Mark Antony attempted to attend the meeting, but Decimus Brutus deliberately waylaid him in conversation on the Temple steps, so that he would not be able to aid Caesar.
As the meeting started, one of the conspirators, Lucius Tillius Cimber, approached Caesar as if to speak with him, but grabbed his toga by both shoulders and pulled it down to hold Caesar in his chair. Caesar exclaimed ‘truly, this is violence!’ At that point, another conspirator, Casca, stabbed him in the throat. Caesar attempted to defend himself using his stylus, stabbing Cimber in the arm with it, but it was in vain. The other assassins began their attack.

Caesar, surrounded by his assailants, covered his face with his toga, seemingly resigned to his fate. It is said that he was stabbed 23 times, with each assassin landing at least one blow, but only one of them, the one that hit Caesar in the groin, and believed to have been delivered by Marcus Brutus, was fatal. Caesar bled to death beneath the statue of his old rival, Pompey.
The killers fled the scene, and Caesars body lay undisturbed for hours. Finally, the only ones with the courage to walk out onto the deserted streets were the slaves from the home Caesar shared with Calpurnia. Only young boys, rather than grown men, they nonetheless braved the situation and recovered his corpse, placing a sheet over it whilst leaving the face exposed. They then lifted it onto a litter and bore it back to the forum to be cremated. The bones were later collected up and given to Calpurnia.
After the death, an amnesty was temporary declared for the killers. However, Mark Antony whipped the public into a frenzy at Caesar’s funeral by displaying a wax effigy of the brutalized corpse during his funeral oration. The wax statue was then erected at the Forum displaying the 23 stab wounds, and the crowd that had gathered there expressed their fury at the assassins by burning the Senate House down. These Roman lower classes, with whom Caesar was so popular, became enraged that a small group of aristocrats had sacrificed Caesar for, as they saw it, their own ambitions. Antony seized on the grief of the Roman mob and threatened to unleash it on Rome itself, with him installed as it’s new leader, no doubt. But the Dictator had named his grand-nephew Gaius Octavius his sole heir, bequeathing him the immensely popular name Caesar, as well as his personal fortune.

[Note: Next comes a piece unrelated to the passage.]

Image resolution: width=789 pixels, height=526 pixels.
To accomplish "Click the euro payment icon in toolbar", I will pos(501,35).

Caesar had also left 300 sestertii, as a token of goodwill, to each citizen of Rome in his will, further increasing their grief and anger at his death. Subsequently the people of Rome flocked to Octavian, the conspirators fled Rome, and a civil war ensued between the new Caesar and Marc Antony.

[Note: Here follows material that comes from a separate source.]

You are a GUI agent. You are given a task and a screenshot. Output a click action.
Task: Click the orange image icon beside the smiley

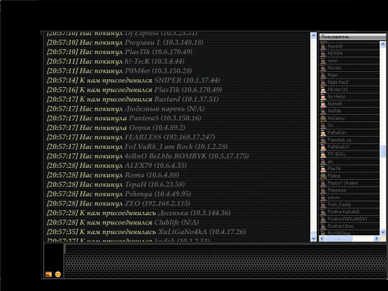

The assassins, including Marcus Brutus, Cassius Longius, Pacuvius Labeo, Pontius Aquila, Gaius Trebonius, Lucius Tillius Cimber, Minucius Basilus, Cassius Parmensius, and the brothers Casca would all be subjected to a manhunt over the next ten years, tracked down, captured and killed by Octavian, either in cold-blood or on the battlefield, in a pitiless revenge, “visiting with retribution all, without exception,” says Plutarch. Octavian would not be showing them any of his uncle’s famous clementia.